Trucking mergers and acquisitions are on the rise as aging business owners look for an opportunity to sell their businesses and transition into retirement. Meanwhile, growing businesses are eager to complete deals as organic growth slows, and the easiest way to add capacity and build revenue is through an acquisition.
Peter Stefanovich, president of transportation M&A advisory firm Left Lane Associates, has identified several things company owners should expect when selling a business.
1. Deals can’t be completed quickly
It generally takes about eight to 12 months to get a deal done properly, Stefanovich says.
Many sellers are surprised by this. But the process involves pulling together materials, establishing valuations, and assembling sales materials – some of which could be scattered among various hard drives and filing cabinets.
An M&A advisor then needs to pull together documents such as a confidential information memorandum. Financials must also be “normalized”, which means identifying things like company cars, gas cards, or memberships that are put through the business.
Marketing materials need to be assembled, before outreach to potential buyers begins. And all this must occur before a letter of intent is written, and then the buyer must conduct due diligence before any sale closes.
2. Selling a business is not like selling a home
“Often people say, ‘Aren’t you similar to real estate agents?’” Stefanovich says. However,
there’s due diligence and final preparations involving legal, accounting, financial, and human resources issues that all need to be satisfied before a transaction closes.
Equipment lists must be assembled, and they are not limited to counts of trucks and trailers. Computers, desks, real estate, shop tools – everything the selling company owns — must be accounted for.
Financials need to be cleaned up as well. “People bundle things together when putting together financial statements,” Stefanovich explains, referring to travel expenses that might also include personal travel.

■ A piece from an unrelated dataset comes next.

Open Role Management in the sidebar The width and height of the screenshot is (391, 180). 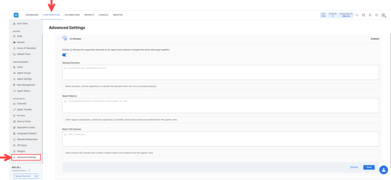(x=26, y=85)
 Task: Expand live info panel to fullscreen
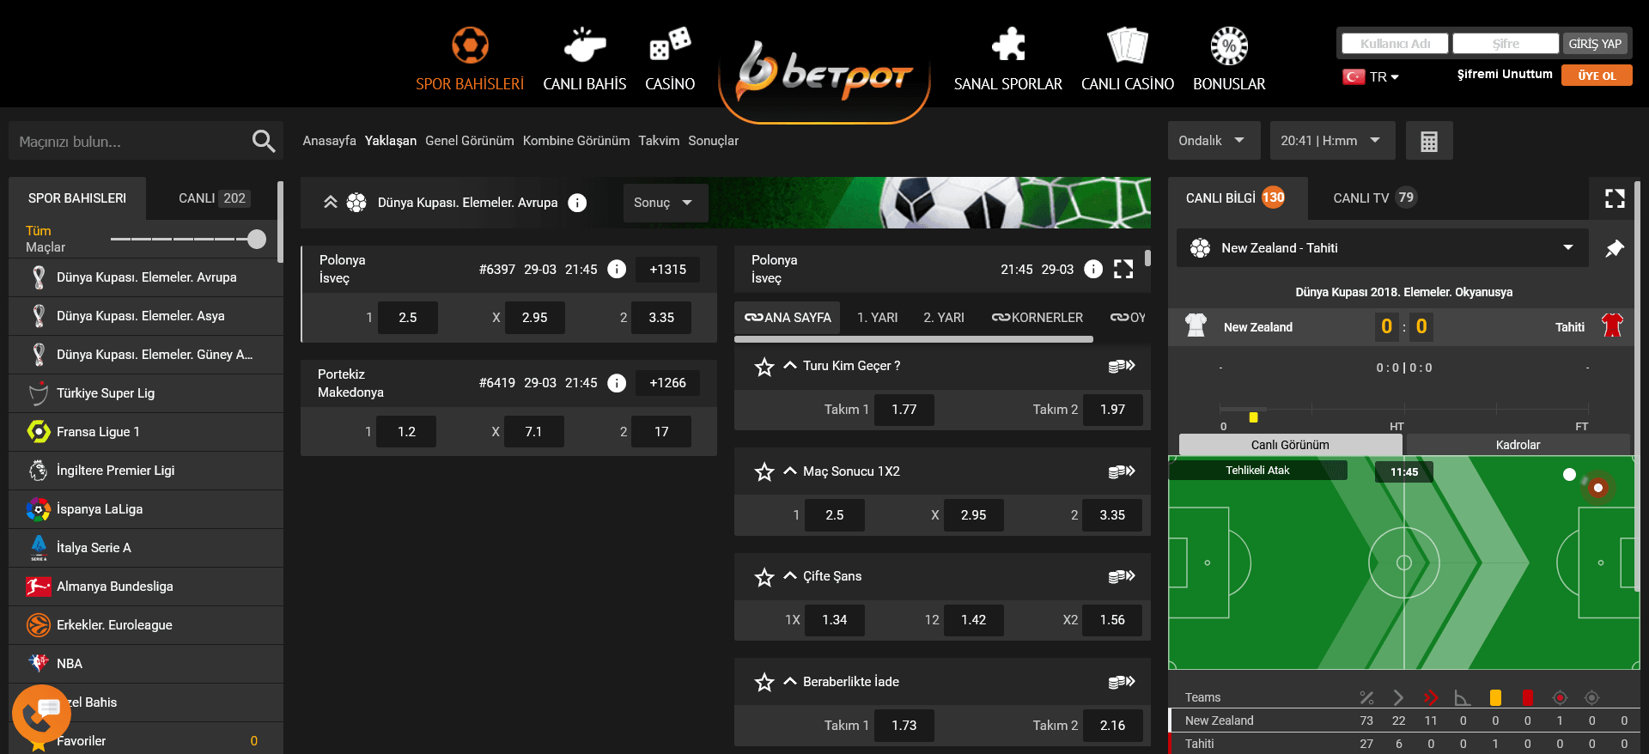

That must all be unbundled. “If you have a holding company that owns your business, make sure that’s cleaned up, too.”
3. Prospective buyers want details
Buyers want to know more about your business than you may imagine. Beyond looking at the financial statements, they will think about things like whether environmental assessments will be required. And outstanding litigation or HR claims will need to be disclosed or settled. As for the personal loan linked to a transaction completed decades ago? That will need to be closed out.
Buyers are more granular today than in the past, Stefanovich warns. That’s due in part because banks conduct their own risk analysis when lending money. “Banks are extremely conservative and want to know everything about the transaction.”
4. Buyers are driven by more than price alone
A buyer’s motivation isn’t always strictly based on price, Stefanovich says. Some are more focused on the equipment they’ll receive, some more concerned about land value, while others are after a solid customer list or driver roster.
“All buyers are different,” Stefanovich noted. “They are looking for businesses that will strengthen their various areas of their own business. It could be a geographic or vertical play.”
5. Competitors may not be the only potential buyers
The best match for a sale may be a buyer the seller hasn’t considered. For example, a recent mega-deal in Canada saw Fastfrate purchase a majority stake in Challenger Motor Freight. The two companies had different offerings – LTL/warehousing and full truckload — on their respective menus.
“Not all potential acquirers are focused on buying business in the same space that they are already in. Some are looking for ways to cross-sell in new verticals in the supply chain,” he says. This has also been seen in the U.S., where some major non-trucking companies have bought trucking businesses to instantly create their own private fleets and gain better control over supply chains.